En estas películas sólo vemos más que el problema de cómo actuar en caso de catástrofe. No hace falta ser muy perspicaz para darse cuenta de que, subrayando la cuestión de la urgencia y centrando la atención en las reacciones de los protagonistas, ambas películas seguían el guión de Bush: «Cuando nos atacan, lo único importante es estar a la altura de nuestro deber y no hacer demasiadas preguntas».
Posibilidad de aprendizaje
Con la llegada de Obama esta visión de «urgencia» fue desplazada en el imaginario hacia una visión más cooperativa y más global, menos unilateral en política exterior. Un ejemplo: recordemos cómo el presidente Bush anunció el 21 de septiembre que «ya era hora de terminar el duelo». Cuando EE UU fue atacado en septiembre de 2001, el Gobierno procuró construir rápidamente una idea del país como soberano, impermeable, invulnerable: era inaceptable que sus fronteras hubieran sido violadas.
El imaginario cultural necesitó, por tanto, crear en contraposición –y como reacción defensiva– imágenes poderosas transmisoras de fortaleza: hombres seguros de sí mismos en el Gobierno, bomberos y policías luchando por salvar a gente del World Trade Center y, paralelamente, una suerte de resurgimiento de la idea de político fuerte, eficaz y, llegado el caso, militarizado.
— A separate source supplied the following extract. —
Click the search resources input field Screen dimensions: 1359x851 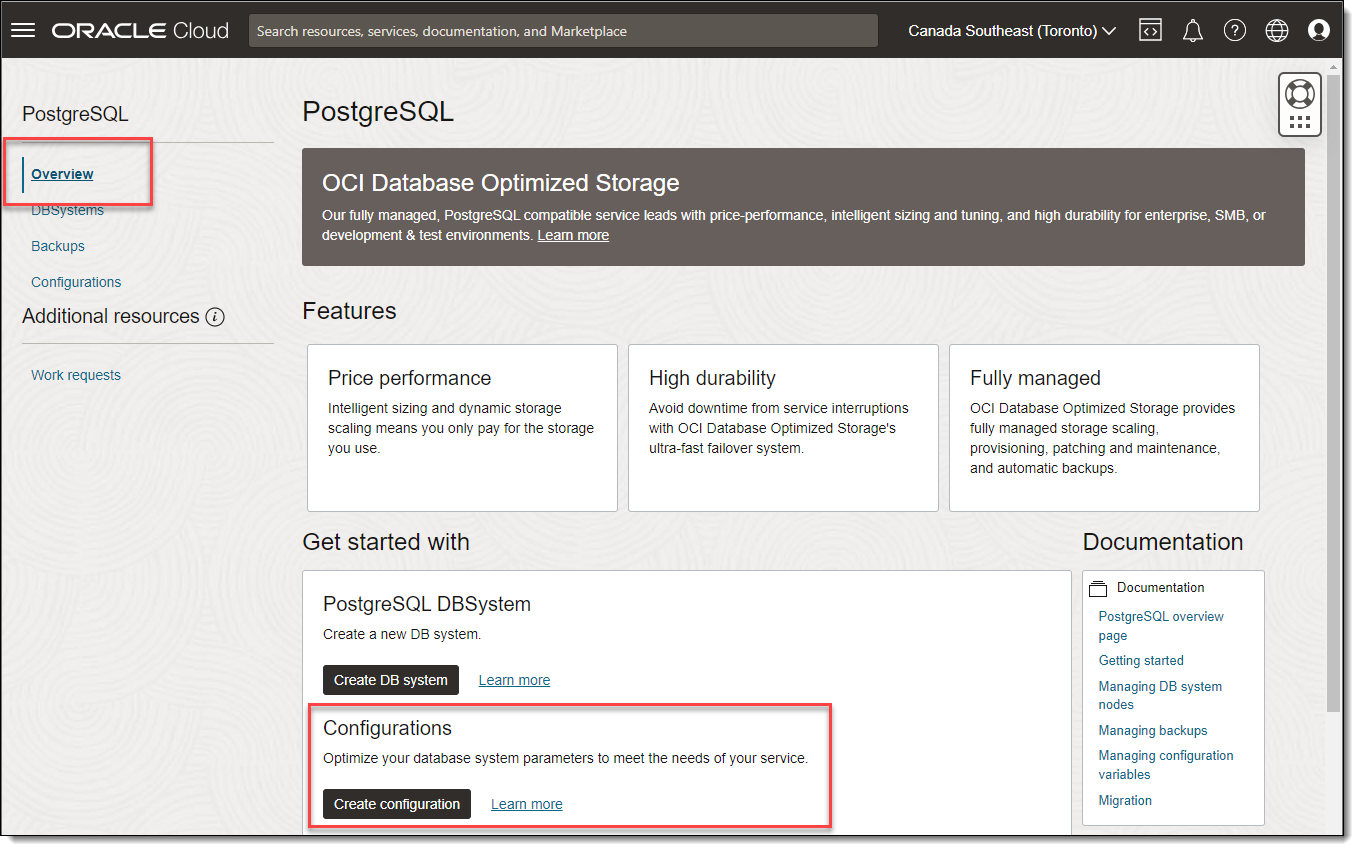pyautogui.click(x=563, y=31)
Frente a esta opción más autárquica, replegada sobre sí misma, una corriente distinta parece entender el acontecimiento de otro modo: como una posibilidad, trágica, ciertamente, de aprendizaje, como un proceso en el que América ha perdido su inocencia y trata de explicarse a sí misma en relación con el mundo.
El atentado y la gran novela americana
Fue Don DeLillo uno de los primeros en tratar el 11-S c on su novela «El hombre del salto», pero parece que diez años después ha llegado la novela definitiva, en la que se refleja cómo Estados Unidos ha tenido que aprender a convivir con su tragedia y rehacerse. Es « Libertad», del escritor Jonathan Franzen, que Salamandra está a punto de publicar en España.